[[ TASK MATERIAL, beginning ]]
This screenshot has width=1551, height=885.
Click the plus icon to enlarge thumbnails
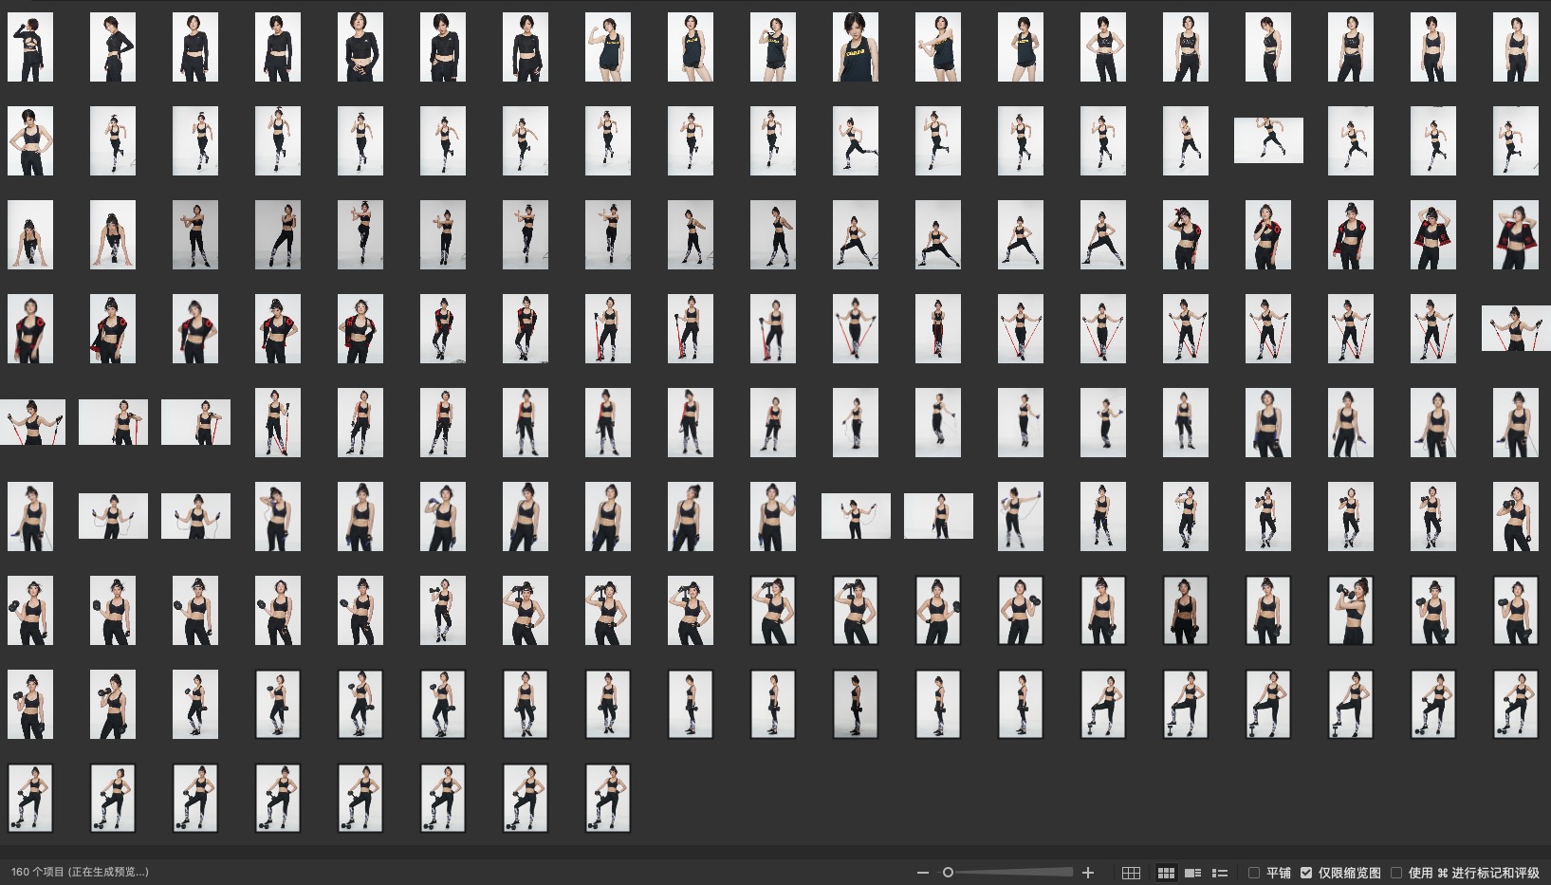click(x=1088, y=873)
[[ TASK MATERIAL, end ]]
[[ TASK MATERIAL, beginning ]]
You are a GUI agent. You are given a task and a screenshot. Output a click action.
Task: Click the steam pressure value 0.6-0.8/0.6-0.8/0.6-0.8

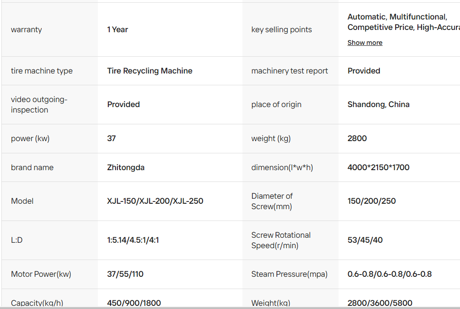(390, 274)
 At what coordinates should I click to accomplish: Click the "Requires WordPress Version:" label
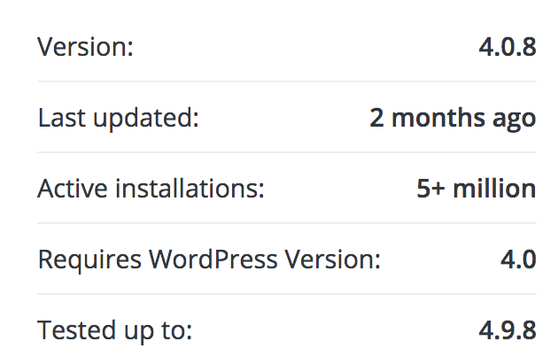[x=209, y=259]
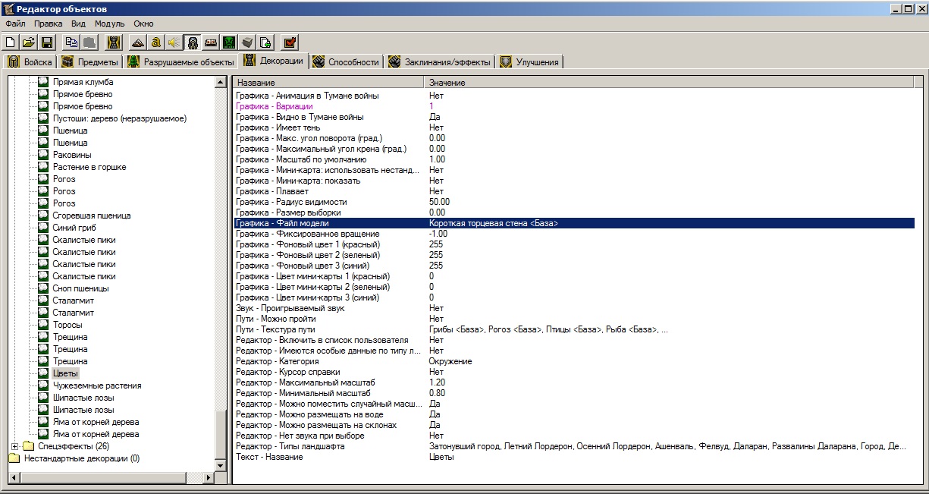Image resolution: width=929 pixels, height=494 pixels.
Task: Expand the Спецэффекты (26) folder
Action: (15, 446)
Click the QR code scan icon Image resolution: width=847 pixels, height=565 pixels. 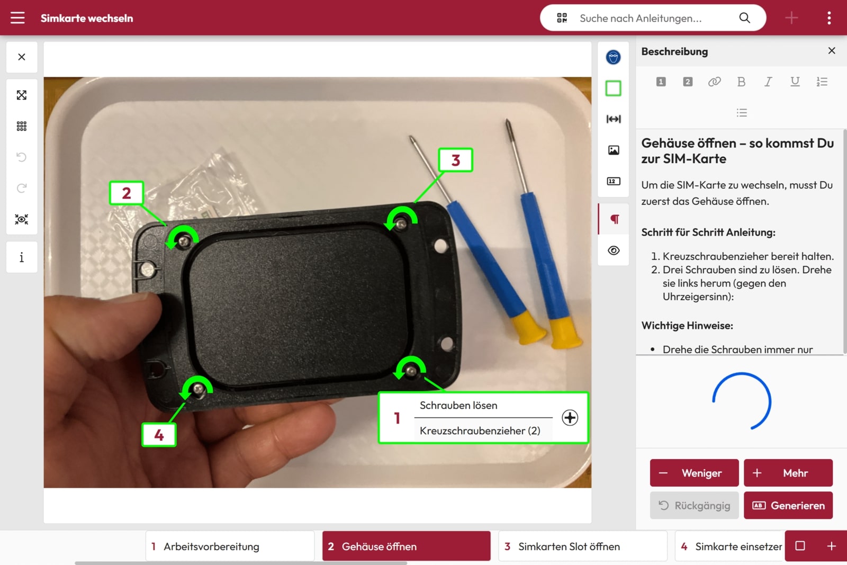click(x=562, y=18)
[[ TASK MATERIAL, end ]]
* EXERCISE INSTRUCTIONS
Search the records line by line for the word "screenshot" and copy every line where it appears.

* REPLY TO THE TASK
This screenshot has width=1551, height=885.
You are a GUI agent. You are given a task and a screenshot. Output a click action.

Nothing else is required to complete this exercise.